O processo contra Alexei Navalny poderá marcar uma inflexão na cínica manipulação da justiça de parte do homem forte de todas as Rússias, o presidente Vladimir Putin. Não é de hoje que o ex-chefe da KGB instrumentaliza os fracos magistrados de uma subserviente justiça. No seu primeiro mandato, chamou brutalmente à ordem o oligarca do petróleo Mikhail Khodorkovsky, que até hoje apodrece em masmorras, após ter tido a condenação oportunamente prorrogada por juiz que chegava a submeter os respectivos despachos à autoridade superior do Kremlin. E quando esse magistrado leu a sentença que prorrogava a longa prisão de quem ousara afrontar Putin, suportou em silêncio a maldição que lhe increpou, na sala do tribunal, a mãe do condenado.
Acostumado ao exercício impune da subversão da justiça para dispor de seus adversários políticos, talvez gospodin Putin tenha cometido um erro a que os tiranos sóem ser propensos.
Reporto-me ao caso de Alexei Navalny, o carismático antagonista do presidente, cuja popularidade crescera pela sua coragem em asseverar que o senhor presidente é um ladrão. A sua candidatura à prefeitura de Moscou terá parecido a Putin e seu círculo ameaça inaceitável. Havendo colecionado tantos êxitos pela judicialização, o presidente terá determinado que tal seguro método de dispor de incômodos oposicionistas fosse mais uma vez utilizado.
Para que se montasse a paródia de justiça, os homens do Kremlin não se detiveram diante da circunstância de que o processo em Kirov contra Navalny já tivesse sido abortado por falta de provas.
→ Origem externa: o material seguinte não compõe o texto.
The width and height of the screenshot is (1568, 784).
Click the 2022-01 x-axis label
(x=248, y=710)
Como a vingança presidencial não se deteve, e o mais alto funcionário da promotoria federaç determinou a retomada do processo, não restavam muitas dúvidas do tipo de justiça que seria servida para quem ousara enfrentar Putin.
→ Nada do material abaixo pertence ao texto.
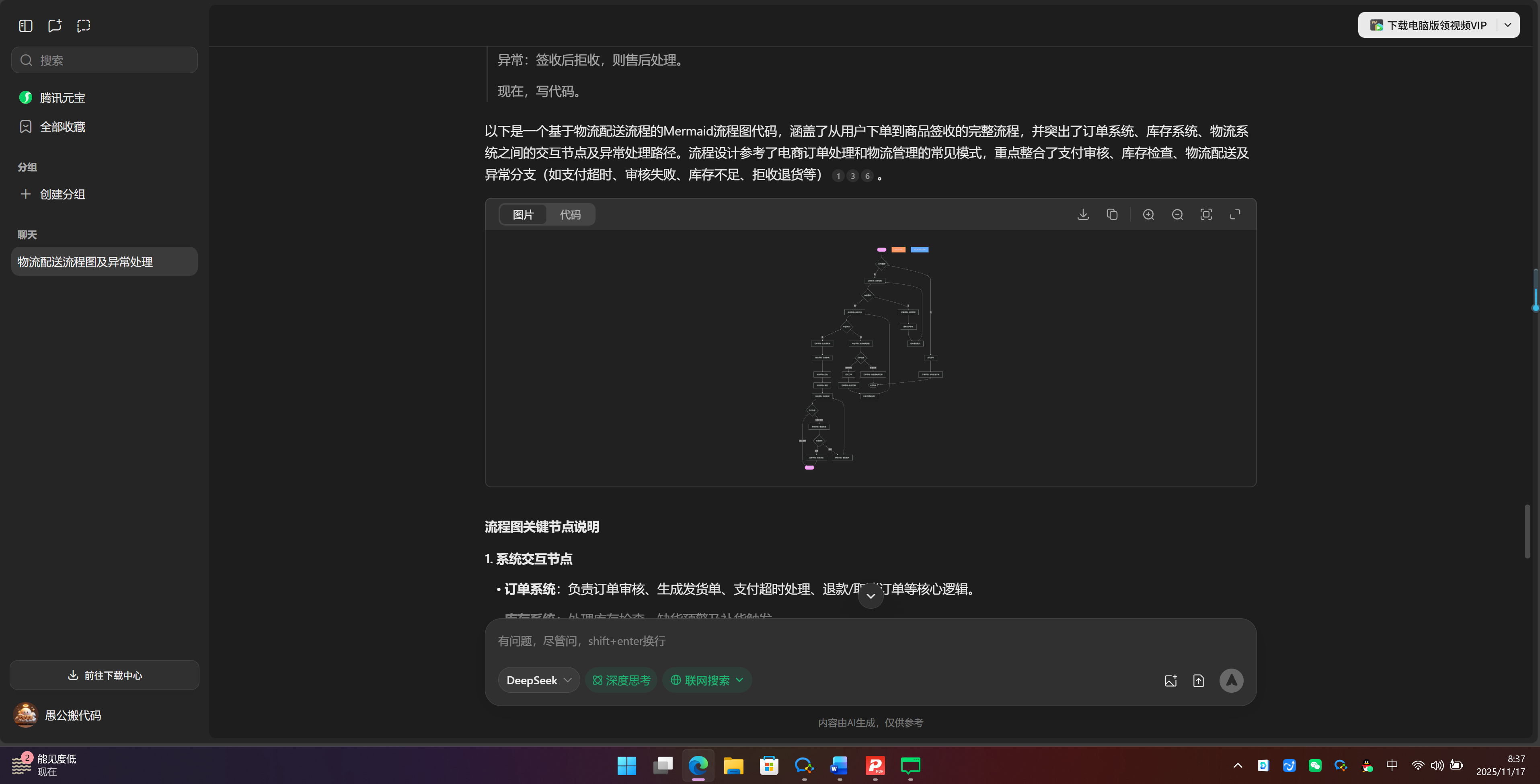This screenshot has height=784, width=1540.
Task: Select the 图片 tab
Action: click(522, 214)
Dada a usual subserviência do magistrado – que negava todas as moções da defesa e acolhia as da promotoria – a opinião pública já esperava a sentença condenatória. A injustiça, mesmo aquela esperada, será sempre traumática. E nas fotos que correram mundo, a consternada e revoltada surpresa do réu marca a um tempo, a afrontosa insolência da justiça e a obstinada reação de quem se apega, apesar de tudo, à possibilidade da manifestação de respeito aos autos do processo. Será uma reação humana e compreensível, pela teimosa tendência de acreditar no inacreditável, desde que fundado na equidade e no bom senso.
Decerto Vladimir Putin não computara a reação de protesto de milhares de pessoas na praça Manezhnaya, defronte do Kremlin. Malgrado as leis repressoras de manifestações não-autorizadas – com a aplicação de pesadas multas àqueles que protestam - esse comício espontâneo clamou pela liberdade de Navalny, enquanto chamava de ladrão quem organizara todo o arremedo de justiça. Duzentas pessoas foram detidas e liberadas mais tarde, e mais de metade delas deverá pagar multa. Além disso, houve manifestações em São Petersburgo, com a detenção de 50 pessoas, além de outras menores, por várias cidades da Federação.
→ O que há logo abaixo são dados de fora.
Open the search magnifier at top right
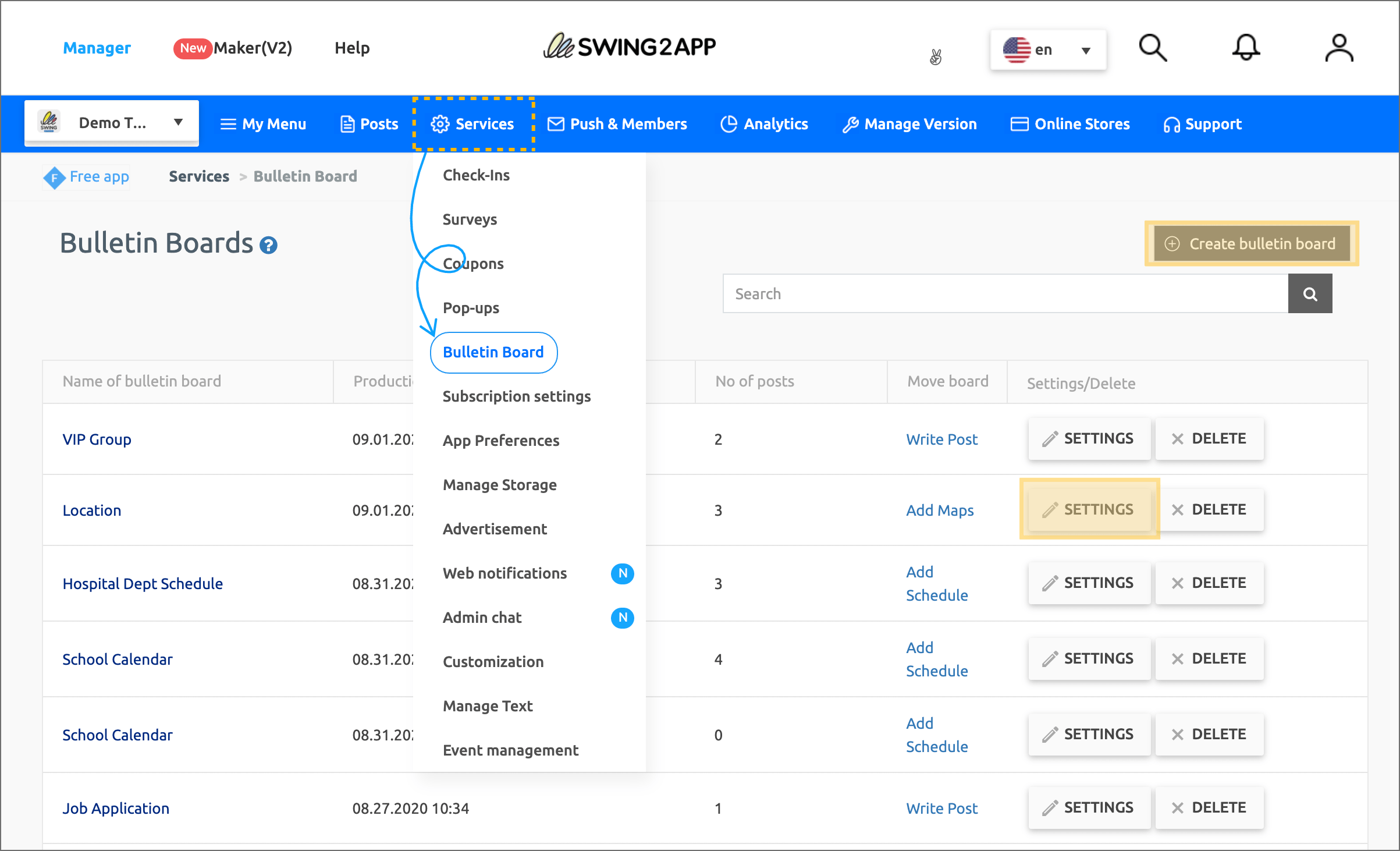 1153,48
O relaxamento da prisão de Alexei Navalny – sob o pretexto do recurso impetrado pelos advogados do réu – até que a sentença pronunciada em Kirov seja confirmada não iludirá a ninguém. Dada a inesperada eclosão da raiva popular contra a manipulação da justiça e o castigo imposto ao opositor, a liberdade condicional concedida ao pré-candidato à prefeitura de Moscou é uma maneira de esvaziar as manifestações de protesto, e ganhar tempo, na sovada tática que os governantes da cepa de Putin acreditam poder instrumentalizar em proveito próprio, com o auxílio que crêem providencial do tempo.